**Work required**
Beginning with the line that includes "The height and" and ending with the last line, print the records exactly, leaving every picture out.

(Supplied records Opens)

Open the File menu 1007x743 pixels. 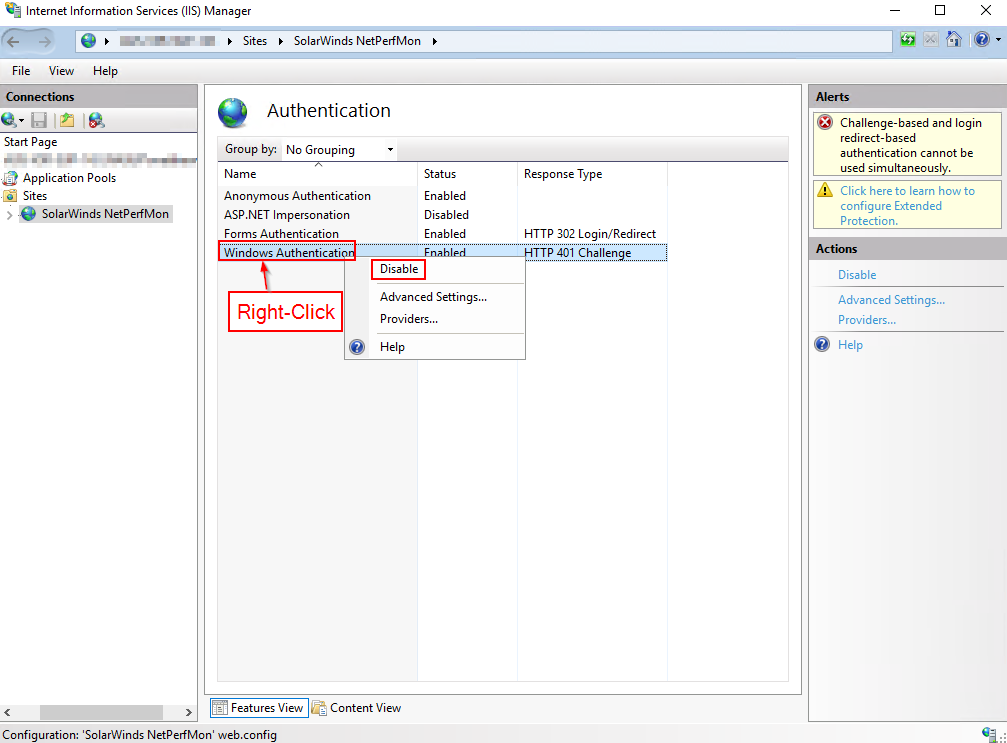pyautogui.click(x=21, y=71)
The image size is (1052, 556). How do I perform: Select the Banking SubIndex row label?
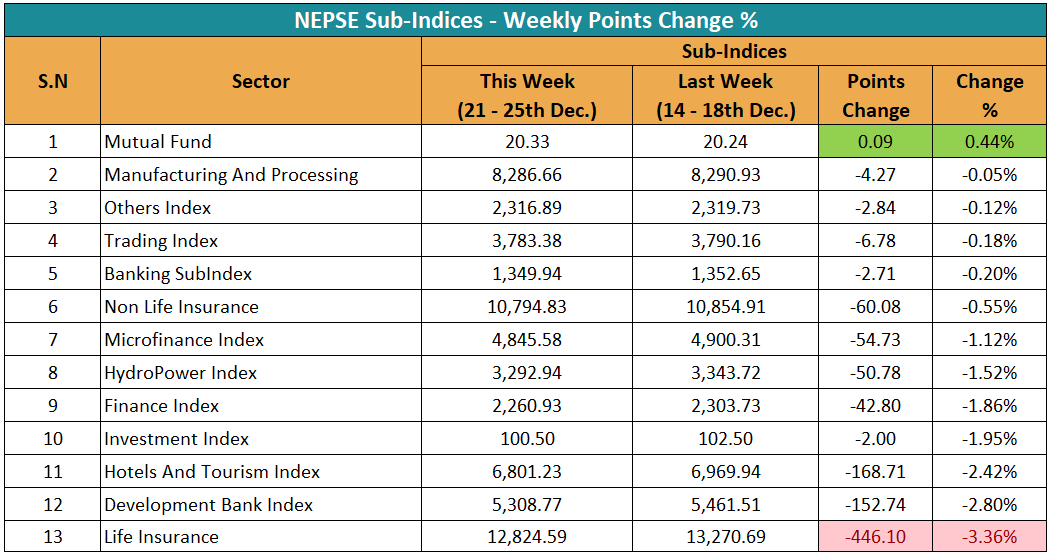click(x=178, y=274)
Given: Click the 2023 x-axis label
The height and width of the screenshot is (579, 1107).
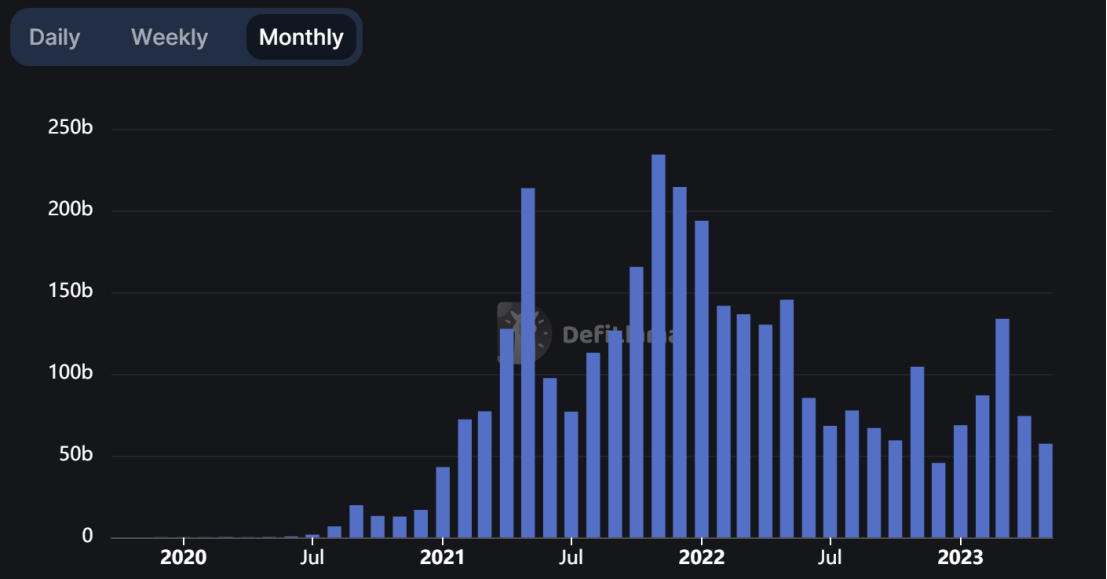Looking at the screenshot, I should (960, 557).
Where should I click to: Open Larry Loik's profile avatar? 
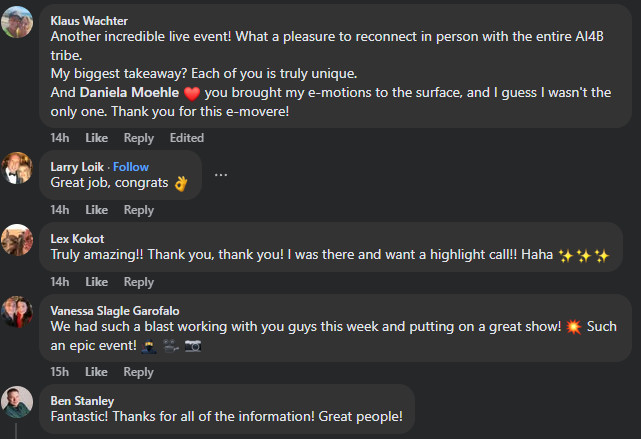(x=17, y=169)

(Supplied records Closes)

**Response to this task**
The height and width of the screenshot is (579, 1107).
Looking at the screenshot, I should (960, 557).
Where should I click to: Open Larry Loik's profile avatar? 
(x=17, y=169)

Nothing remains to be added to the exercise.